Bien plus importante fut l’exposition de dessins d’enfants organisée par Sir Herbert Read et qui se tint à Rio de Janeiro, São Paulo et Belo Horizonte, du 11 octobre 1941 à janvier 1942, en pleine guerre. Ce fut une source d’inspiration pour des artistes tels qu’Augusto Rodrigues, Margaret Spencer, Alcides da Rocha Miranda, Clóvis Graciano et d’autres qui se sont enthousiasmés à l’idée de créer l’Escolinha de Arte do Brasil, sept ans plus tard, en 1948.
On en parle beaucoup, mais on connait peu de chose de cette exposition. Malheureusement, le catalogue contient peu d’images. J’ai obtenu quelques images imprimées dans les journaux des archives de Marian Richardson, avec une définition et une visibilité médiocres, mais j’ai trouvé un rapport minutieux au British Council rédigé par M. Church responsable de l’exposition au Brésil. Selon lui, « […] l’exposition était la meilleure publicité qui puisse exister, sans exclure la mode britannique, beaucoup plus chère, qui a également été envoyée au Brésil *».
Sur la base du contenu du rapport, on peut conclure que l’exposition a eu plus de succès à São Paulo qu’à Rio et Belo Horizonte, mais historiquement, la version la plus connue de l’exposition a été celle de Rio de Janeiro, grâce aux constantes références qui y sont faites au fil des années par Augusto Rodrigues et le Movimento Escolinhas de Arte.
À São Paulo, l’exposition a accueilli 26 010 visiteurs en 15 jours, soit une moyenne de 1 734 par jour. Elle a été prolongée de cinq jours supplémentaires et, pendant ces jours supplémentaires, elle a accueilli 9 356 visiteurs. Du point de vue de la répercussion dans les journaux également, l’exposition de São Paulo a été plus importante. Nous pouvons énumérer 12 résumés d’articles inclus dans le rapport : en plus d’une large diffusion de conférences données par d’importants éducateurs du pays.
Montrer le travail des enfants est le meilleur moyen de convaincre les pouvoirs publics de l’importance de l’art dans l’éducation. Je salue le travail minutieux de Marie-Françoise Chavanne, qui viendra renforcer l’importance de l’Histoire de l’INSEA et l’importance des expositions d’Art pour enfants, pour décrypter différentes cultures. Un grand merci à Marie-Françoise Chavanne pour avoir honoré notre défunte chef, la chère Aimée Humbert.
Ana Mae Barbosa
*BRITISH Council. Report on the British Council Exhibitions of Children’s Drawings.
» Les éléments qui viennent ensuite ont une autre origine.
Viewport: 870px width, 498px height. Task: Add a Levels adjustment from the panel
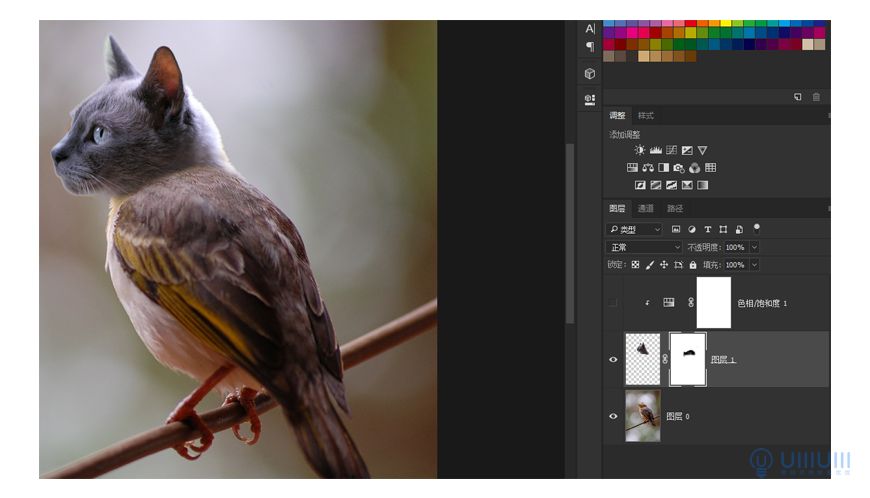(x=656, y=150)
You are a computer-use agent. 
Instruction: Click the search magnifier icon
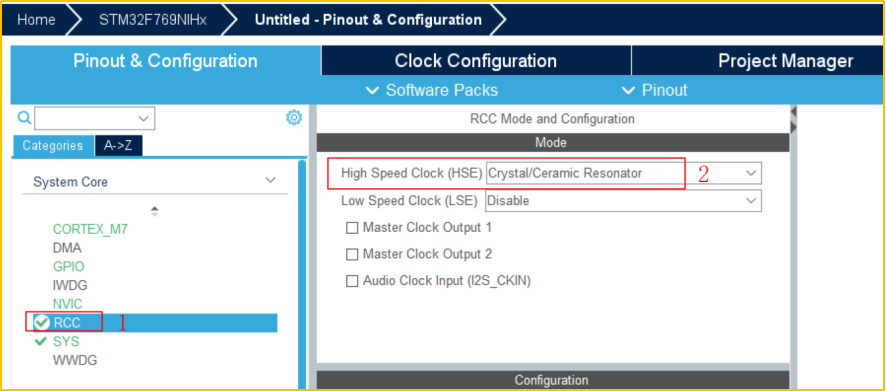[x=24, y=118]

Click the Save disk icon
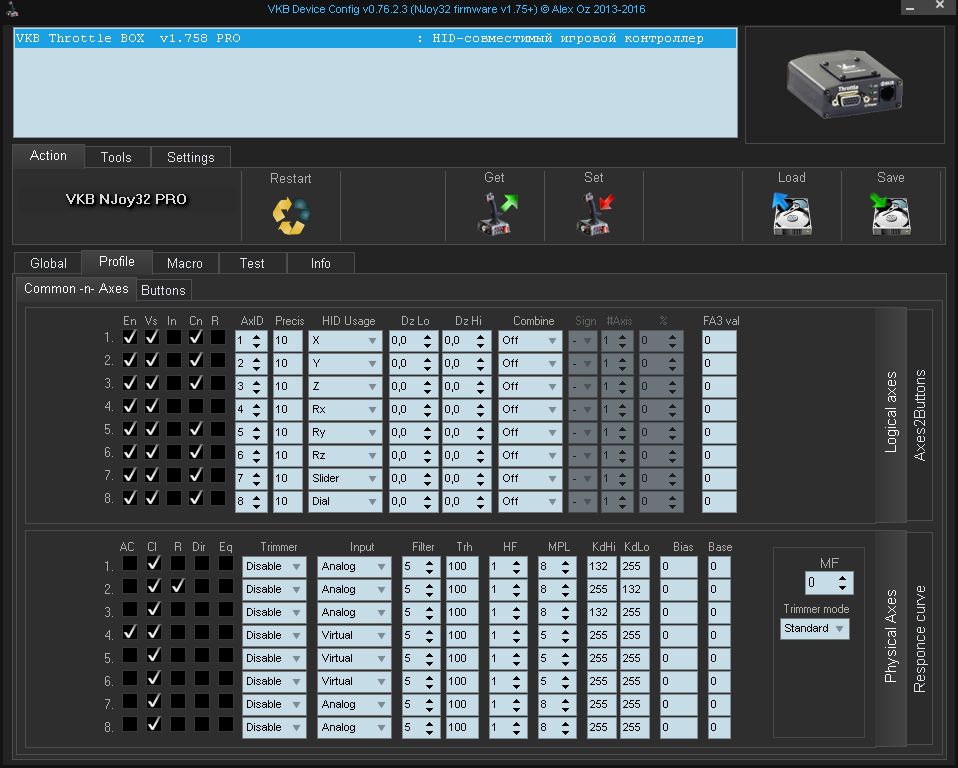tap(890, 214)
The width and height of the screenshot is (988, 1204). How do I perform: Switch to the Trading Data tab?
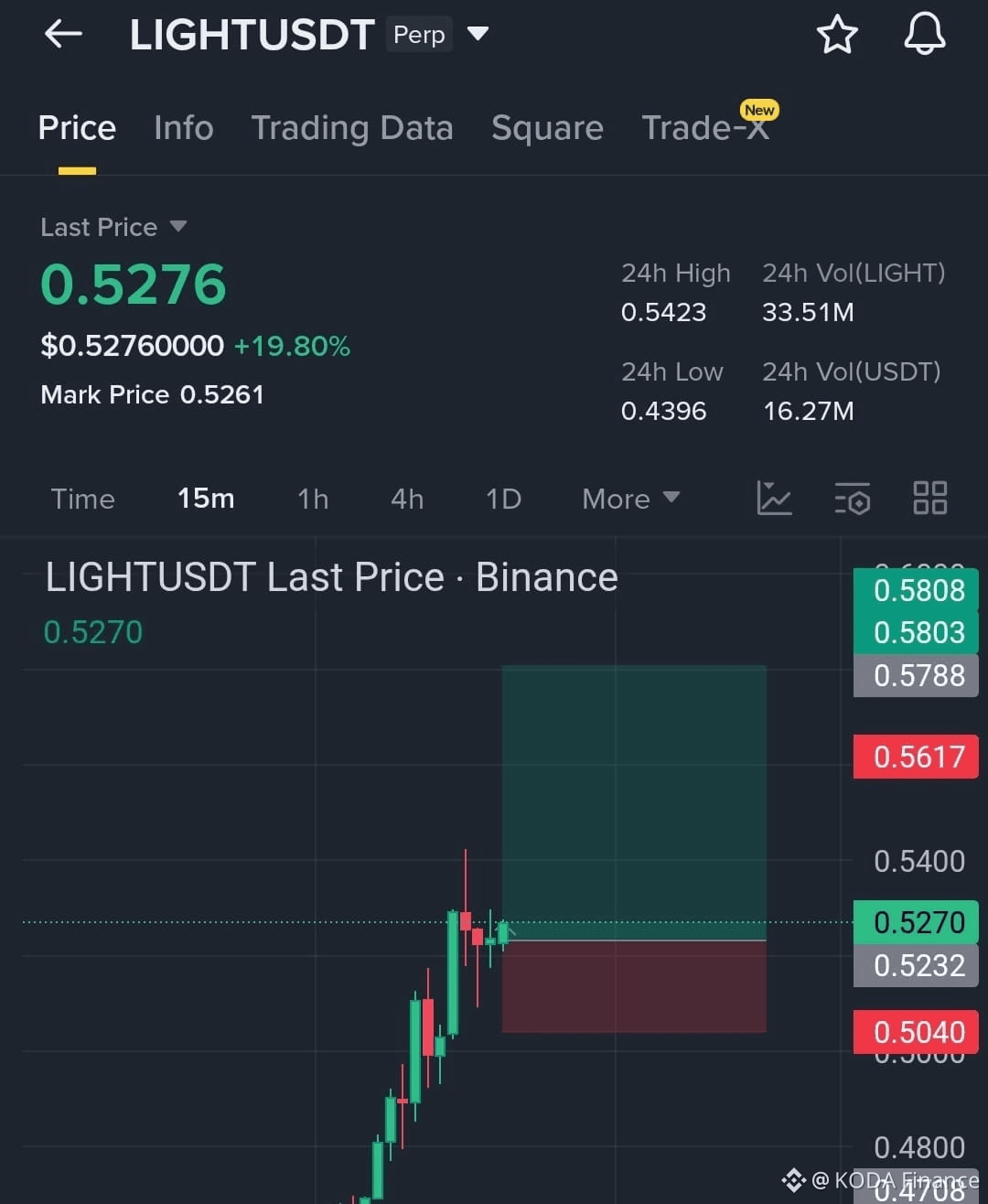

Document 984/1. England: 1941/1942b. s/p.in BARBOSA, Ana Mae. Redesigning Drawing. São Paulo: Cortez Publisher, 2015. Pag309-352
BARBOSA, Ana Mae, Eleanor Hipwell, pioneirismo internacional em Arte/Educação in BARBOSA, Ana Mae and AMARAL, Vitoria. Mulheres não devem ficar em silencio: Arte, Design, Educação. SP: Editora Cortez, 2019, pag 179 a 209.